The first thing I noticed in Ethiopia, and an enduring image I’ll carry in my mind, is how hard people (and animals) toil.

I spent a lot of time being driven in trucks.  Along the side of the roads there were always streams of people walking.  If it took us an hour to get from Axum to Shire, how long did it take people to walk?  It was 90F and humid with no shade.  There were no sidewalks, just rock strewn shoulders.  People walked barefoot or in what appeared to be 99 cent flip flops or jellies.

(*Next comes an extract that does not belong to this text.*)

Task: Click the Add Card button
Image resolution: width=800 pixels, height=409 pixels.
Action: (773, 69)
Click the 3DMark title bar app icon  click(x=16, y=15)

No one was carrying a water bottle or wearing sun glasses.  I’m sure they weren’t wearing sun screen.

Oh, and did I mention that they were all carrying enormous bundles of twigs, gallons of water, babies, rebar, small trees, or sacks of potatoes?  Men, women, children.  Old people, little kids.  I saw a girl who looked like she was four years old walking alone in the middle of nowhere, balancing a case or juice boxes on her head.  Did she ever wonder if this was normal, or okay?

The lucky ones had camels or donkeys whose paniers were loaded with rocks or bricks or 5 gallon water jugs.  I rarely saw anyone riding a donkey or camel; they’re reserved for transporting heavy loads and riding one probably would seem frivolous.

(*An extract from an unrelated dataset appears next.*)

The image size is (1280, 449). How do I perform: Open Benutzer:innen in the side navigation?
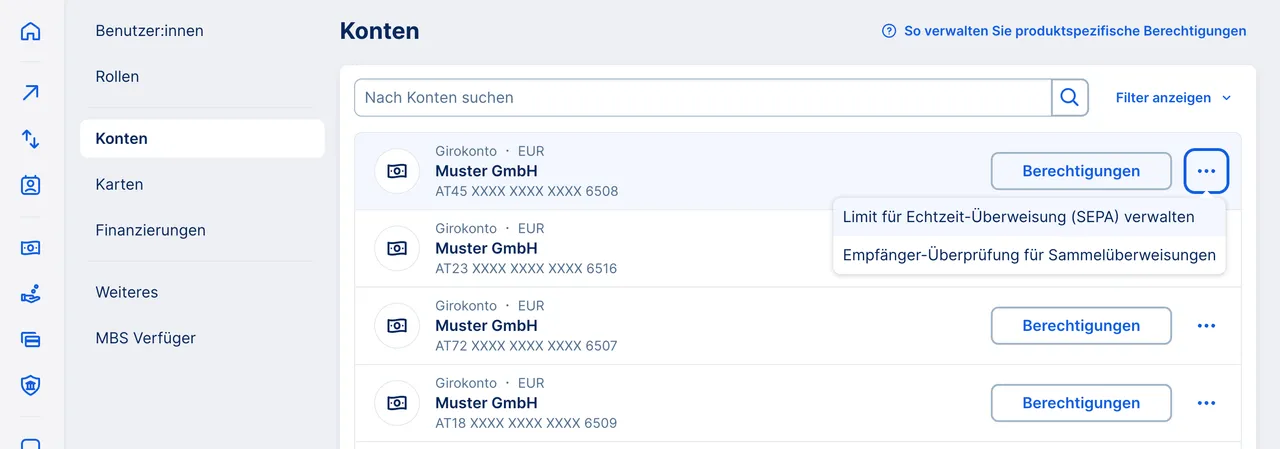(149, 31)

The Ethiopian roads are probably better than what we have in the US—maybe due to not undergoing the freezing and thawing of winter. They’re smooth and black and look like they were laid down yesterday.  And yet there is very little traffic.  No one can afford a car.  In a week there, I only ever saw one passenger sedan.  Everything else is one of four things: a commercial truck, a bus, a white NGO Toyota Land Cruiser, or a Bajaj.  These diesel powered three wheeled vehicles that taxi people around for short distances.  I believe they’re called tuk-tucks in India and cocos in Cuba.  Anyway, don’t bother looking for a taxi because there are none.  And no worries about running a red light, because there are no stop lights of any color, stop signs, or signs pointing the way to anything.

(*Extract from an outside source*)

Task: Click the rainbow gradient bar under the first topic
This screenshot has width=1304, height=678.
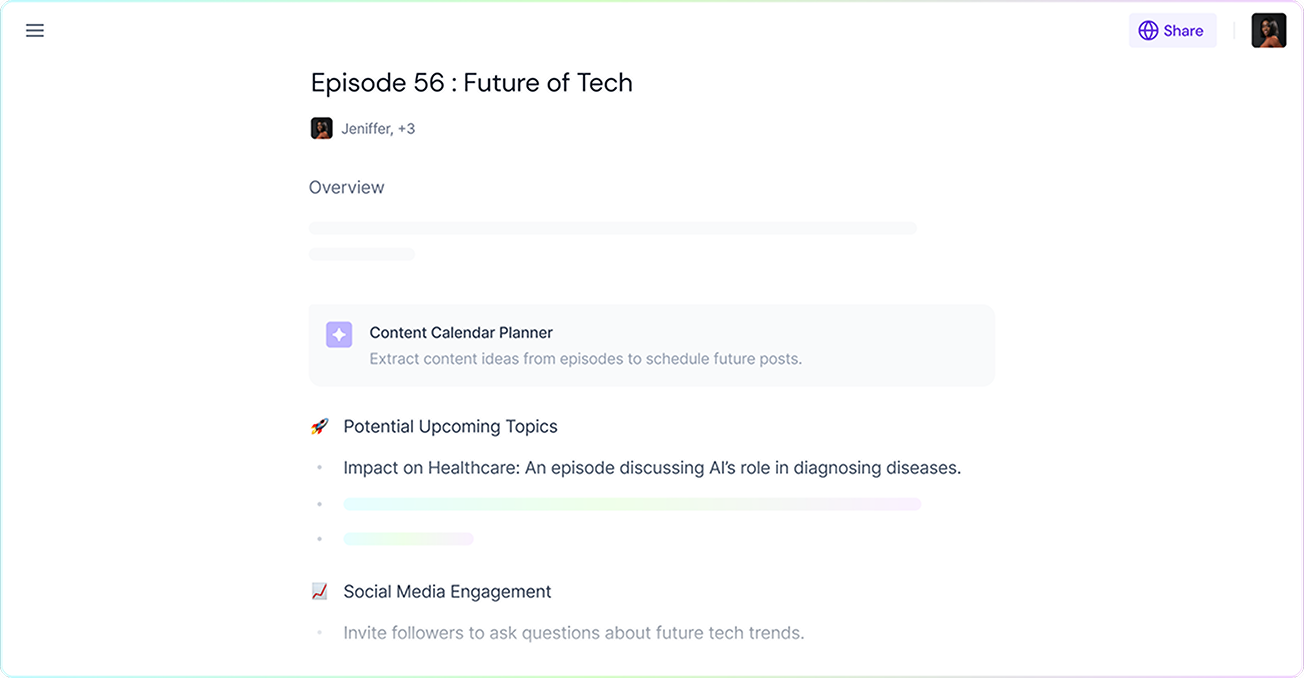Action: coord(632,503)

Despite the great road and light traffic, Ethiopians still manage to have a lot of accidents.  I saw four road accidents in the one-hour drive from Axum to Shire, all involving buses.  One appeared to have rolled five or six times; an ambulance was at the scene and I couldn’t imagine anyone survived without major trauma.

Back in the refugee camp, I was listening to our staff tell the group how, if they feel “heavy” or worry constantly, suffer guilt for surviving when their family did not, or have flashbacks and nightmares, those are normal reactions to the abnormal experiences they’ve lived through.  They described how talking about troubling emotions with others can help people heal.

This may seem obvious to you, but I wish someone had told me all this when I was an adolescent because, well, I wasn’t tortured but I believed I was the only one on earth who felt insecure, unpopular, and ugly.  Well maybe I was, but odds are I wasn’t.

A scrawny kid of about 15 sauntered up and started listening.  He was wearing skinny jeans and a black shirt with white lettering that said, “Life is Party.”  He was smoking—the first smoker I’d seen—although I was told later that lots of the kids on their own smoke.

There were other funny T-shirts in the crowd, likely made in China.  One said “Inmy Mind;” my favorite was “Jerry Smith World Famous Surveying Co.”  How cool is that T-shirt?

I wondered how long had it been since he’d seen his mother or father. He looked tres cool but then teenagers always do.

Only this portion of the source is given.